Germany's DAX fell 2.25%, France's CAC 40 dropped 2.29%, Italy's FTSE MIB shed 2.27% and Spain's IBEX 25 dripped 2.07% at 1154 BST.
UBS, Credit Suisse and Deutsche Bank shares declined amid worries about the health of Europe’s banks and negative yields in the wake of Britain’s vote to leave the European Union. About $11.7trn bonds have negative yields in Europe, according to Fitch Ratings.
Investors have been seeking the safety of government bonds amid Brexit, which has sent yields to record lows. The yield on the benchmark German 10-year bund touched a record low of minus 0.19%, TradeWeb said.
In the UK, the Bank of England on Tuesday announced that it will loosen banks’ requirements to hold extra capital to encourage continued lending in Britain after the EU referendum. He also warned that the risks of Brexit had already begun to “crystallise”.
“Bank of England Governor Mark Carney may well be the only adult in the room when it comes to managing the UK economy at the moment, as speculation rises about the prospect of a UK rate cut next week, there is little he can do to stop the contagion seeping into Europe’s sclerotic banking system,” said Michael Hewson, chief market analyst at CMC Markets.
“At the beginning of this year European banks were already facing a host of problems, including falling profits, a slowing global economy and negative rates reducing their ability to boost their profitability, at a time when a lot of them were being encouraged to boost lending to the wider economy as well as improve their capital buffers. Quite simply it isn’t possible to do all of them at the same time.”
The euro was trading at $1.1057, down from $1.1076 on Tuesday.
Meanwhile, Sweden’s central bank on Wednesday said it would delay future interest rate hikes due to uncertainty following the Brexit vote. Riksbank decided to keep its key interest rate at negative 0.5%.
In economic data, Germany factory orders unexpectedly fell in May.

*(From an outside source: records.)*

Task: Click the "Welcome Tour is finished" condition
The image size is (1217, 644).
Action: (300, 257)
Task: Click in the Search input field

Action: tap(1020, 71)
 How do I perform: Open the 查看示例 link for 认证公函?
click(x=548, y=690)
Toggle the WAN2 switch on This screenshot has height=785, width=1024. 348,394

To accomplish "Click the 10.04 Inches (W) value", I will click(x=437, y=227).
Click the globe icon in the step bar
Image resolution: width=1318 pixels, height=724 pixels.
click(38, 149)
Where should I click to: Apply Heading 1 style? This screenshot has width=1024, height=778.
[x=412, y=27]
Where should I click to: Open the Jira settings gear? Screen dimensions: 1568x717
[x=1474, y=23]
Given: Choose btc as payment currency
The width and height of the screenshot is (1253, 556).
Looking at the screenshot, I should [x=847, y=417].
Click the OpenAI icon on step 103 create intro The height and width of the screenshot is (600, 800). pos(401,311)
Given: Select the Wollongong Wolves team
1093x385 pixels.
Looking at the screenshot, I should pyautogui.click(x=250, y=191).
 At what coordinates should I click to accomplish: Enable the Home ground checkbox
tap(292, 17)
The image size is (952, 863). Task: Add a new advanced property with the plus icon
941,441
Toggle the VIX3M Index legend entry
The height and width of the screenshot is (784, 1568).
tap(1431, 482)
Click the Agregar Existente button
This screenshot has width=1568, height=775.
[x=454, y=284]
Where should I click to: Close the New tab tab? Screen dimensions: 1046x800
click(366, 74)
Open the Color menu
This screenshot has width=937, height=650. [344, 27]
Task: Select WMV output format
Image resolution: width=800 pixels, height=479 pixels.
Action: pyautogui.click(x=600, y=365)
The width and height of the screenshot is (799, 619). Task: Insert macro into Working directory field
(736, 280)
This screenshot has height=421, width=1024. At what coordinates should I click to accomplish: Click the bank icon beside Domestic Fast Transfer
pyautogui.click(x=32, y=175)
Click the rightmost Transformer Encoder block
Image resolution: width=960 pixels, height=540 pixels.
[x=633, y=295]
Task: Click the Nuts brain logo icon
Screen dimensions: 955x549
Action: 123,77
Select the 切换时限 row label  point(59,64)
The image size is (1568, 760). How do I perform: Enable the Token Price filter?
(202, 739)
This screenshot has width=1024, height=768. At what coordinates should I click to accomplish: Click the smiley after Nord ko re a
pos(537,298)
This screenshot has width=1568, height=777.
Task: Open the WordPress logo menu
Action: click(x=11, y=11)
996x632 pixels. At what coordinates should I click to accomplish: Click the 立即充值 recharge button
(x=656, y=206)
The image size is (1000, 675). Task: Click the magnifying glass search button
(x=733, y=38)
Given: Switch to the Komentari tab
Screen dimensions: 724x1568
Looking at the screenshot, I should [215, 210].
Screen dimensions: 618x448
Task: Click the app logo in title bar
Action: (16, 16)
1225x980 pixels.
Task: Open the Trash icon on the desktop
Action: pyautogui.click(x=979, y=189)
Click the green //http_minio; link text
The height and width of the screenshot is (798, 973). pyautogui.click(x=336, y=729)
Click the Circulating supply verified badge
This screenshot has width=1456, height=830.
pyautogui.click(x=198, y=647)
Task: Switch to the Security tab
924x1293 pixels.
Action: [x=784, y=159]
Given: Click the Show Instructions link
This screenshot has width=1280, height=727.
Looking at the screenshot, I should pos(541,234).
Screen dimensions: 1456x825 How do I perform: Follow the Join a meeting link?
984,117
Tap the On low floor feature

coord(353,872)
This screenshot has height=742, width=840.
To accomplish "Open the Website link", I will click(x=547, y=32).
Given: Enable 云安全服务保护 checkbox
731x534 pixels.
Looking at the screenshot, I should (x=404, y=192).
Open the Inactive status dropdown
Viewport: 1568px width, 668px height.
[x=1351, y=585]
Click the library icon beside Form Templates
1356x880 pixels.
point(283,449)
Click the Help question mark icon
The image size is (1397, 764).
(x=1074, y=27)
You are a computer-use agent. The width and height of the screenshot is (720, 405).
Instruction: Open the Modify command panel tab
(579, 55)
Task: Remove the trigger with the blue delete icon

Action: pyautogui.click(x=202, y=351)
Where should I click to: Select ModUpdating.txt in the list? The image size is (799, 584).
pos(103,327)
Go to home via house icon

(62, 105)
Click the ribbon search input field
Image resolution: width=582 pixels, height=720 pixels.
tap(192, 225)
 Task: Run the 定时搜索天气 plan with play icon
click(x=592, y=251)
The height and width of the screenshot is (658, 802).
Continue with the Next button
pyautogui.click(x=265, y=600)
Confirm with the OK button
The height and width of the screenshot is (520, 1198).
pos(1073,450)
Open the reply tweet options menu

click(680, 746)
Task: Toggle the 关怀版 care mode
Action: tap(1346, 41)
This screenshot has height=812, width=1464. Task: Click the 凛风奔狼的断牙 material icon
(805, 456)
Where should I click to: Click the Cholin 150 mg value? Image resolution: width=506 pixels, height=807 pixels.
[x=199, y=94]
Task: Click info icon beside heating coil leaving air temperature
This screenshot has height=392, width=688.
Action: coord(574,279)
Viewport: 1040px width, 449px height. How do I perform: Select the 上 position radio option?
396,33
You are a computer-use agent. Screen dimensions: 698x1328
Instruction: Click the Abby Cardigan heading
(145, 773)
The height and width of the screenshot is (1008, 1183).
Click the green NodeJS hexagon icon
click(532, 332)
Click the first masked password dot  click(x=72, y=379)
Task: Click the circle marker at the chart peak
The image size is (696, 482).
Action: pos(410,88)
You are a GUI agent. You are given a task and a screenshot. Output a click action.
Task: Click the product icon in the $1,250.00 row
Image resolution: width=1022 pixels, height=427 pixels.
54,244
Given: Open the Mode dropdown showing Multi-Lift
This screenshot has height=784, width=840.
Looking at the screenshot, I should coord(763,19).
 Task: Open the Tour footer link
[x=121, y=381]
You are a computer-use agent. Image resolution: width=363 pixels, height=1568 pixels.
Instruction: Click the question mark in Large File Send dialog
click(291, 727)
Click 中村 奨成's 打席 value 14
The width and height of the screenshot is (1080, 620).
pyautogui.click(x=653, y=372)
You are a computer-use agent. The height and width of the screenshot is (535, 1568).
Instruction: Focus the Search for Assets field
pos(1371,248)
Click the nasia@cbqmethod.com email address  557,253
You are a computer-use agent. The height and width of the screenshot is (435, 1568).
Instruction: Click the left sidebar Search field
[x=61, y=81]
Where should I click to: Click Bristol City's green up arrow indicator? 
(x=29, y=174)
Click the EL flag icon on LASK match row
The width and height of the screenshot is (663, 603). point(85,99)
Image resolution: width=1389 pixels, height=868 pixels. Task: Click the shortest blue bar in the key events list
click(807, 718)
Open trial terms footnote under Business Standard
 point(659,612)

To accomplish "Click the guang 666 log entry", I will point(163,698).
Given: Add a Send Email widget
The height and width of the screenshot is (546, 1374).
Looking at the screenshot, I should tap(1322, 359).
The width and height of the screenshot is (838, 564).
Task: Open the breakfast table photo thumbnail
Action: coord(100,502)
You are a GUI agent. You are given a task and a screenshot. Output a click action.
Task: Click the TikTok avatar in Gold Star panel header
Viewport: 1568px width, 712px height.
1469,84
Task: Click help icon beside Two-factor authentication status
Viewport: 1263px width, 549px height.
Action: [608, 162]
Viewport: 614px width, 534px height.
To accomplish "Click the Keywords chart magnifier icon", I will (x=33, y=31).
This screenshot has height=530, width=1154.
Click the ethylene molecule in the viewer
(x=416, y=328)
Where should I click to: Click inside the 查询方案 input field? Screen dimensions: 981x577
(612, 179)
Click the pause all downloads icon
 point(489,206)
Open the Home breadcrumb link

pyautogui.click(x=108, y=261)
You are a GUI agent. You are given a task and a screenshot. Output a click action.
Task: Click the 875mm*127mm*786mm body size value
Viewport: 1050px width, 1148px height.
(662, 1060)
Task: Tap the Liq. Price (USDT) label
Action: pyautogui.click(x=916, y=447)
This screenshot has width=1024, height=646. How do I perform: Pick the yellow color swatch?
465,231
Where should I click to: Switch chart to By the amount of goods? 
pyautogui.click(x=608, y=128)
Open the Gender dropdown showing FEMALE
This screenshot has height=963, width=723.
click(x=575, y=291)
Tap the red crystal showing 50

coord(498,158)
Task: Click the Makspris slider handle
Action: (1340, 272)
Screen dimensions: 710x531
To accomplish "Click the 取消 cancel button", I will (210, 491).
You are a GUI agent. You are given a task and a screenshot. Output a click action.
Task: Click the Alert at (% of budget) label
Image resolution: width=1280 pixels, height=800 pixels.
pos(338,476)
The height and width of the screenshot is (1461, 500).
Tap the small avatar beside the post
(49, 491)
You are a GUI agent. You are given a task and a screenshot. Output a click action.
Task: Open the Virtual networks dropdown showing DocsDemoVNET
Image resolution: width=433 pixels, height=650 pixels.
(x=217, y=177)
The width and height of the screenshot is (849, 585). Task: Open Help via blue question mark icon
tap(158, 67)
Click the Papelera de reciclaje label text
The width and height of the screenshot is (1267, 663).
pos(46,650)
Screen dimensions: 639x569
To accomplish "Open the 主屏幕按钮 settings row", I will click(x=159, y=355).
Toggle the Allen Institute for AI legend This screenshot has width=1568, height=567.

Orders dropped 0.2% year-on-year, compared to forecasts for a 0.9% rise and the previous month’s 0.4% decline.
Markit’s purchasing managers index on eurozone retail fell to 48.5 in June from 50.6 in May, signalling a contraction in sector activity. The report blamed the contraction on a sharp drop in sales in Italy.
Still to come, US services data from Markit and ISM will be published at 1445 BST and 1500 BST respectively.
The main focus in the US, however, will be the Federal Reserve’s minutes of its policy meeting on 15 June when the central bank decided to keep interest rates unchanged after a weak May job report and amid uncertainty leading up to the 23 June European referendum. While the Fed’s stance on interest rates may have changed since Brexit, the minutes will reveal more details behind the decided to leave policy on hold.
“The Fed is now unlikely to consider rate hikes in the coming months as it analyses the impact of Brexit but the minutes could still provide insight into how close they were to raising and how much of a deterrent the UK’s decision could be. For another hike to remain on the table this year, the jobs data will have to remain strong overall and rebound from last month’s disappointment," said Craig Erlam, senior market analyst at Oanda.
The US non-farm payrolls report will be released on Friday.
Among corporate stocks, Standard Life continued to drop after announcing it had suspended dealing in its UK Real Estate fund following a rapid increase in redemption requests.
Prudential declined after its fund management arm M&G suspended trading in its UK property portfolio.